■ The tasks ■
1. The Synapse Workspace post below names the Synapse artifacts that now have Git support. List each one.
2. Reproduce word for word the section of the Synapse Workspace post below that starts with "Since Microsoft is" and goes on through "using a repository.".

■ Text block ■
★ ★ ★ ★ ★ ★ ★
Azure Services: Synapse Workspace part 2
Where is it now
Roughly a year ago, I looked at Azure Synapse Workspaces which was still in preview at that time. My observations and conclusion from back then can be found in this post. I called it a ‘diamond in the rough’ which shows a lot of potential but was also lacking in many key ways.
Since Microsoft is continuously improving the Azure services, I thought it was time to take another look at Synapse workspaces and see what has changed. One of the additions is Synapse Link for Cosmos DB which is described in its own section of this post. Same as last year, my focus will be on the Data Lake and Spark subjects rather than the SQL Pools.
Comparison with last year
Given the state of Synapse Workspaces a year ago, a lot has improved:
- Git support for all Synapse artifacts like SQL Scripts, pipelines and notebooks has been added. Synapse users can now safely make mistakes and recover using a repository.
- CI/CD is also supported (see documentation) using the same approach as Data Factory deployment. Basically, this means that the ARM template from source workspace is deployed into a target workspace. However, resources like Spark and SQL pools are not deployed and neither are workspace items like notebooks, SQL scripts, dataflows etc. For deployment of these workspace items, it is possible to use a solution from the DevOps marketplace. Putting everything together to deploy a Synapse Workspace including code is a bit complex and monolithic. It’s not possible to deploy pipelines / items separately.
★ ★ ★ ★ ★ ★ ★
■ Supplied information ■
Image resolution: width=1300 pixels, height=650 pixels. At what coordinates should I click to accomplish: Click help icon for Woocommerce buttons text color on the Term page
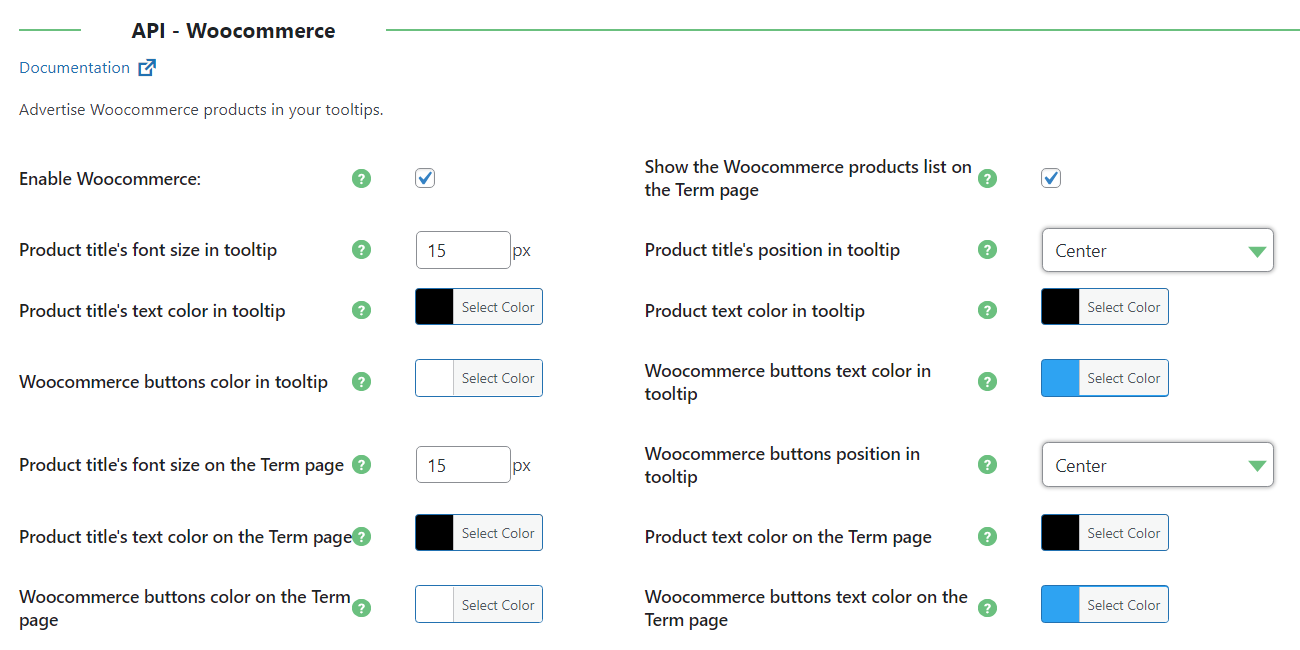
★ ★ ★ ★ ★ ★ ★
■ Results for each task ■
1.
- SQL Scripts
- pipelines
- notebooks

2.
Since Microsoft is continuously improving the Azure services, I thought it was time to take another look at Synapse workspaces and see what has changed. One of the additions is Synapse Link for Cosmos DB which is described in its own section of this post. Same as last year, my focus will be on the Data Lake and Spark subjects rather than the SQL Pools.
Comparison with last year
Given the state of Synapse Workspaces a year ago, a lot has improved:
- Git support for all Synapse artifacts like SQL Scripts, pipelines and notebooks has been added. Synapse users can now safely make mistakes and recover using a repository.